Shoppers are returning to supermarkets and grocers more regularly than at the height of the pandemic but are spending less on each trip, according to new data.

Morrisons was the biggest winner among the Big Four – alongside Tesco, Sainsbury’s and Asda – in the 12 weeks to August 9. Asda saw the biggest fall in share of customers, according to Kantar.
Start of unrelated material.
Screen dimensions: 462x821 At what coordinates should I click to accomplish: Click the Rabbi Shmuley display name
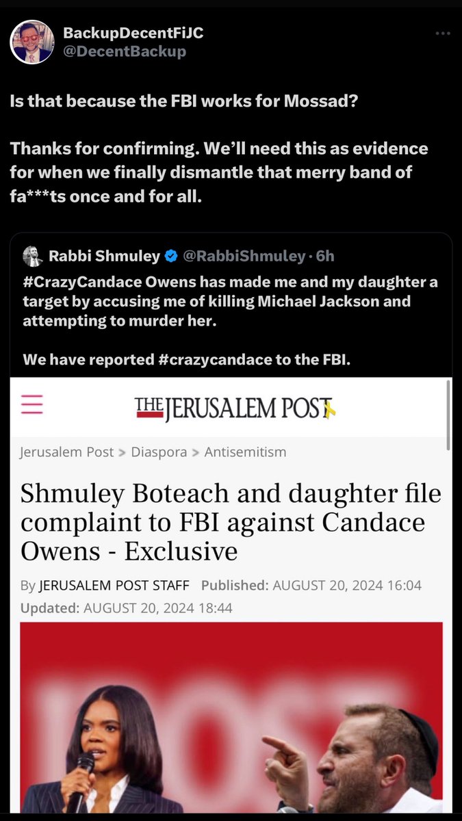click(x=104, y=257)
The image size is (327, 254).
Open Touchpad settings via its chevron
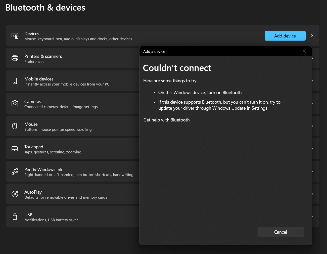(x=312, y=149)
Customers spent £9.7 billion over the past four weeks, the lowest level since February, although this is higher than pre-pandemic levels with restaurants and the hospitality sector remaining significantly subdued.

But shopping trends are shifting towards healthier options, with sales of vitamins and minerals up 34%, herbal teas up by 19%, and nuts up 21%, although this was offset by alcohol sales rising 28.3% over the past four weeks.

Charlotte Scott, consumer insight director at Kantar, said: “The relaxing of rules across much of the country means shoppers are less inclined to stock up their cupboards with regular large trips. That has seen average spend drop below £25 for the first time since March. However, at £24, it is still a world away from the pre-Covid average of £19 per trip.”

She said the current average of 14 shopping trips per month per household is lower than it was last month but still up on April and May.

Ms Scott added: “The number of supermarket trips was two million lower than would have usually been expected in the week after the rule was adopted, and currently just over half of shoppers say they feel safe in stores.

“That suggests the public may need time to adjust to the new regulations, and they now have to plan ahead for every shopping trip.”

Online food shopping hit another new record in the four weeks to August 9, with 13.5% of all sales now ordered online, Kantar said.

Ocado has been the biggest winner with growth of 45.5% over the 12-week period, although it still only accounts for 1.8% of the entire grocery sector.

Ms Scott added: “With the country officially entering recession last week, atypical behaviours are likely to continue. During a recession we would generally expect shoppers to manage their spend more carefully.

“Early evidence suggests that most are not yet choosing to trade down, with brands and premium own-label lines currently performing well; however, price cuts have increased compared with July as some people look for opportunities to save.”

She also suggested the exclusion of alcohol from the Government’s Eat Out To Help Out scheme, to encourage consumers back into restaurants, helped keep in-store sales up during the period.

Morrisons was the fastest-growing Big Four retailer, with sales up 16.0%, driven by a particularly strong performance from its supermarket stores – accounting for 10.2% of the market.

Tesco’s market share fell 0.4 percentage points to 26.6%, Sainsbury’s share was 14.9%, down 0.5 percentage points this month, and Asda lost 0.6 percentage points, taking it to 14.3%, according to Kantar.

Elsewhere, Iceland was the second fastest-growing retailer at 29.2%, with its share increasing to 2.4%.

Co-op increased its share to 7.1%, with growth of 22.4%. Lidl remained steady at 5.9%, while Aldi and Waitrose both lost 0.2 percentage points, taking them to 7.9% and 4.7% respectively.